O problema é que na verdade não sabemos muito bem o que é um bom fotógrafo. Nós reconhecemos um bom fotógrafo quando vemos um, mas não sabemos muito bem por quê. Para resolver esse problema, tentamos estabelecer alguns critérios para entender porque fulano é um bom fotógrafo, de modo que possamos ter alguma ideia de como é esse caminho que devemos percorrer. Imaginamos que ser um bom fotógrafo é saber operar uma câmera, saber usar a luz, achar assuntos interessantes, ou até mesmo ganhar dinheiro com a fotografia, ser reconhecido ou ter suas fotos publicadas em algum local de destaque. Cada um de nós cria uma imagem do que é esse bom fotógrafo e se põe a perseguir esse ideal. Dependendo das qualidades que acreditamos que um bom fotógrafo possui, estabelecemos um método para tentar chegar nesse patamar.

Muitas pessoas persegue o caminho técnico, a partir da concepção de que um bom fotógrafo é aquele que sabe como mexer numa câmera. Para esses, a receita é saber usar o modo manual, comprar os melhores equipamentos, entender como usar os programas de edição de imagem.

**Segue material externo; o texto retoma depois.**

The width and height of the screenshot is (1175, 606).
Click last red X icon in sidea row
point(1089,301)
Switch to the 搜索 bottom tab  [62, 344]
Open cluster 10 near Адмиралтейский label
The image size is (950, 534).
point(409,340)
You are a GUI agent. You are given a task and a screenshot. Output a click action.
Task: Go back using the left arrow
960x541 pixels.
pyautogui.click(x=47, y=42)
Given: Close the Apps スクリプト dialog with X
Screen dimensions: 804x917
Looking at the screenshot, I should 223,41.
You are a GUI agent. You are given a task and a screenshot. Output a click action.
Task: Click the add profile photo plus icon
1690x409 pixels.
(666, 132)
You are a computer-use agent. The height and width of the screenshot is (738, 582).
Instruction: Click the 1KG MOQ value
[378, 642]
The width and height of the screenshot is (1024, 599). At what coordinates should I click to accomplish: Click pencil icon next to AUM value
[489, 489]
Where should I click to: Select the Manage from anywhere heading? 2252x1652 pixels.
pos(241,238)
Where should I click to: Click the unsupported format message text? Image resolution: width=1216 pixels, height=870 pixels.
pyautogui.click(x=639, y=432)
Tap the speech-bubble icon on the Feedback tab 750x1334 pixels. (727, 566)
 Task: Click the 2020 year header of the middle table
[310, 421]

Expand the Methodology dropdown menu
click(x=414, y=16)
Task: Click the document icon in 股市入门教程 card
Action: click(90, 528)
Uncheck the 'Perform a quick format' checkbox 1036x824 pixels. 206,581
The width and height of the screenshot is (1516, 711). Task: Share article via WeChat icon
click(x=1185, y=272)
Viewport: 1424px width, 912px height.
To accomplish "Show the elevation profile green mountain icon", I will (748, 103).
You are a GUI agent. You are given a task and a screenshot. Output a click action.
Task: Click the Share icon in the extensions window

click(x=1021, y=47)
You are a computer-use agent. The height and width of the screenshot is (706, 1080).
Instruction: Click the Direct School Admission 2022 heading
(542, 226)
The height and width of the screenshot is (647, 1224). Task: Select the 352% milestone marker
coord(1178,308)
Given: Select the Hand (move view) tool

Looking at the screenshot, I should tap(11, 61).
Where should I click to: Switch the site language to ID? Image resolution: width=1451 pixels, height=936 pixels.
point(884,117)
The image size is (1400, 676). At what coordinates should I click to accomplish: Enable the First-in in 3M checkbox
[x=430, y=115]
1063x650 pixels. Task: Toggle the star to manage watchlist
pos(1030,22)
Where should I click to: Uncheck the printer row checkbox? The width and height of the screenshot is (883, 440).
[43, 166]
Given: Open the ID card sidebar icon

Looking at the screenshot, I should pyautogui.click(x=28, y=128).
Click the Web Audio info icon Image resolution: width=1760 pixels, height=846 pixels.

Alguns outros irão pelo caminho do estudo da arte. Visitam museus, listam os movimentos da história da arte, conhecem os fotógrafos mais reconhecidos nesse campo. Fotografam conceitualmente, buscam ser originais e criar um estilo estético próprio.

Outros podem seguir o ideal jornalístico. Preocupam-se em encontrar eventos que sejam dignos de serem retratados. Estudam os melhores momentos e ângulos para transformar uma cena em uma imagem impactante.

Mais uma possibilidade é seguir o ideal publicitário. Fotografando objetos ou cenas de modo a embelezá-los, torná-los o mais atraentes possível. Geralmente focam na fotografia de estúdio, trabalhando com luzes, sombras, cores e formas. Têm como objetivo aquela fotografia perfeita e atrativa.

Matt Callow
Matt Callow

É claro que os exemplos acima são um pouco caricatos. As pessoas geralmente terão algum grau de mistura desses modelos, ou se identificarão com outros caminhos que não citei. Mas a intenção é apenas mostrar que estabelecemos mentalmente um caminho e acreditamos que lá no fim dele, onde o arco-íris acaba, estará esse pote de ouro, a “boa fotografia”.

A questão é que, lá no começo, quando pensamos “quero ser bom”, nós na verdade já caímos numa armadilha que pode nos afastar da criação, da expressão autêntica daquilo que somos e fotografamos. O “quero ser bom” cria um conceito, um ideal que é colocado lá na frente, e no momento em que passamos a persegui-lo, damos as costas para a alma da nossa fotografia, pois parece que tudo que fazemos antes desse momento futuro perde seu valor. Se tirarmos da frente esse conceito do que é bom ou ruim, percebemos que tudo aquilo que fotografamos é importante, bonito, significativo. Cada momento que passa torna-se inalcançável. E, enquanto nos preocupamos com os nossos próprios critérios para sermos bons, a vida, os momentos e as cenas escorrem pelos nossos dedos.

Nós não precisamos perseguir um ideal, nem nos preocuparmos com sermos bons. Por que desvalorizar o que se tem hoje para colocar lá na frente um objetivo, um dia milagroso em que seremos bons — em que só aí nossas fotografias serão dignas? Em vez disso, podemos focar em cada passo que damos nesse caminho, olhando para o agora e não para o futuro. Entrar em contato com o assunto, com a cena, com o momento. Fotografar como se cada fotografia fosse a única. Porque, se você pensar, não existe essa boa fotografia futura. Só existe, para sempre, aquela que você está fazendo agora.